Secara fisik memang tidak ada perubahan yang saya rasakan. Ketika teman-teman saya

mengalami resting, merasa dingin, lemas...saya tidak merasakan apa-apa. Hanya ada

sesuatu yang memang saya rasakan, bukan secara fisik, saya merasa sangat bersukacita dan

begitu bersemangat memuji Tuhan. Nah, keesokan harinya sebelum perayaan Ekaristi hari

terakhir, saya datang ke kapel dan menunggu perayaan Ekaristi dimulai. Waktu itu, entah

kenapa saya merasa begitu bersukacita. Saya tersenyum setiap kali melihat orang di kapel,

termasuk salah seorang suster yang menjadi konsultan saya ketika Retret. Tiba-tiba saya

merasakan kehangatan di pinggang dan punggung saya. Saya tidak tahu darimana asalnya,

tetapi yang jelas waktu itu udara juga tidak hangat.
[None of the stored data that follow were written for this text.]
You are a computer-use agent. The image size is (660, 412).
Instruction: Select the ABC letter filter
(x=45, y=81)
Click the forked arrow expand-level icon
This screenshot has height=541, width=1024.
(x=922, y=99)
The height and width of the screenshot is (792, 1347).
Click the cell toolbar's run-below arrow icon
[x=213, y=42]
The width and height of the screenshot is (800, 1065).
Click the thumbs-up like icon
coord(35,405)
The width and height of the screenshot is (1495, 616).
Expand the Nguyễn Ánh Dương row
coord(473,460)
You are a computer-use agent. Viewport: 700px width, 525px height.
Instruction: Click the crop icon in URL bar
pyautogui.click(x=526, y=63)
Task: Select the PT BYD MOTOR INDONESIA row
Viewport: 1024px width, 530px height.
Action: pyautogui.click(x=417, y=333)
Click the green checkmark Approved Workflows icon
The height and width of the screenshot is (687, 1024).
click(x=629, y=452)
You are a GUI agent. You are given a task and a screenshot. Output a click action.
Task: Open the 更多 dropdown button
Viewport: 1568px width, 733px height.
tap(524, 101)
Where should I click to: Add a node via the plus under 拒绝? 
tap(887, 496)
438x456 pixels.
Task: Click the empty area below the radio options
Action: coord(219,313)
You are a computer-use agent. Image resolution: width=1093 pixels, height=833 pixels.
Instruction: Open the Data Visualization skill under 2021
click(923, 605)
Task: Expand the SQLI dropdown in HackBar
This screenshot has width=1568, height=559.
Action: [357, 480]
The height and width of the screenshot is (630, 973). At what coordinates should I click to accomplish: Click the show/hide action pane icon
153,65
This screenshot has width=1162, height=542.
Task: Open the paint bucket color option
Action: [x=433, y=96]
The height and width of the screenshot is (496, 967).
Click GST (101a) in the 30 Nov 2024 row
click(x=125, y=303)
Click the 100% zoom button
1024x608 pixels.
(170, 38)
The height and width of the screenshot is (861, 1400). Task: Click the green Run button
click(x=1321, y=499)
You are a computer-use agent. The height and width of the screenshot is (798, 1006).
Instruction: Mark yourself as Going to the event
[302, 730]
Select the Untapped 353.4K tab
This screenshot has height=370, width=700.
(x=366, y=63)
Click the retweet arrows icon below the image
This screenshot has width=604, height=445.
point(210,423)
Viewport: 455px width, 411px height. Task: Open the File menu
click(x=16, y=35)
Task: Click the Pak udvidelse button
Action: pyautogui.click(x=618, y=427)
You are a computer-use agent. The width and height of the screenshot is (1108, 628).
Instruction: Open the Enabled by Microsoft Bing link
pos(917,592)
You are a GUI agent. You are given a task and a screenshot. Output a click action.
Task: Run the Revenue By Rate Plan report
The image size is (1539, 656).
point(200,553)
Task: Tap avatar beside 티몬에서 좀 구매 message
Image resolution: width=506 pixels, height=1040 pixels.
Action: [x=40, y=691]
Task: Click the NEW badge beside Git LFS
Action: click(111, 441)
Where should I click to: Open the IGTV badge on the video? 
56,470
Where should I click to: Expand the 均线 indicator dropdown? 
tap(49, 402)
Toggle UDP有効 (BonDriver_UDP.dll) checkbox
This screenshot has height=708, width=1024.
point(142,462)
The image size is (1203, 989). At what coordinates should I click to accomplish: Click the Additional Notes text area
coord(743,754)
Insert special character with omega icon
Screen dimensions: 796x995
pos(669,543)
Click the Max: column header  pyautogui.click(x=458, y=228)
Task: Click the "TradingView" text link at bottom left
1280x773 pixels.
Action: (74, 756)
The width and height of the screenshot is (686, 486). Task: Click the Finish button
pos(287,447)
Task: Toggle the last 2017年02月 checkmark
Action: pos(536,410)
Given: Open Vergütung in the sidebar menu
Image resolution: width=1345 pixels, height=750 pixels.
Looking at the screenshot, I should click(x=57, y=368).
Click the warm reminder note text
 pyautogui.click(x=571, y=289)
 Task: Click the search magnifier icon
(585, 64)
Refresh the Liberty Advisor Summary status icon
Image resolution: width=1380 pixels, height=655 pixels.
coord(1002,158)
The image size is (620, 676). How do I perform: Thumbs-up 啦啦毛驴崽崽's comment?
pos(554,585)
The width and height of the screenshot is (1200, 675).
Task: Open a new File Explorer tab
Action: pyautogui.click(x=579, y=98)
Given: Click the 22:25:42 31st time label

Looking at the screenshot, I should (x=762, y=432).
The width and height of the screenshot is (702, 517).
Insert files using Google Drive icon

Waktu itu saya pikir, mungkin ini juga

salah satu tanda dari Roh Kudus. Kemudian ketika pada akhir perayaan Ekaristi kami

didoakan oleh para suster lagi, saya kembali merasakan kehangatan itu pada bagian

belakang leher saya. Setelah saya renungkan, saya pun berpikir, Tuhan pasti mengetahui

karunia terbaik untuk diri saya. Tuhan mungkin belum mengaruniakan bahasa Roh untuk

saya, tetapi Ia memberikan karunia yang lain. Saya pun merasa bahwa Tuhan ingin

menunjukkan kepada saya bahwa jika saya tetap setia dan percaya kepadaNya, Ia pun akan

memberikan tandaNya kepada kita.

Demikian sedikit sharing yang bisa saya bagikan. Yang jelas, pengalaman mengikuti Retret

awal di Tumpang adalah pengalaman iman yang sangat indah dan menyejukkan jiwa. Terima

kasih Yesus, terima kasih. Terpujilah namaMu senantiasa dan semoga setiap lidah pun tak

henti memuji dan memuliakanMu, Tuhan. Amin. AMDG.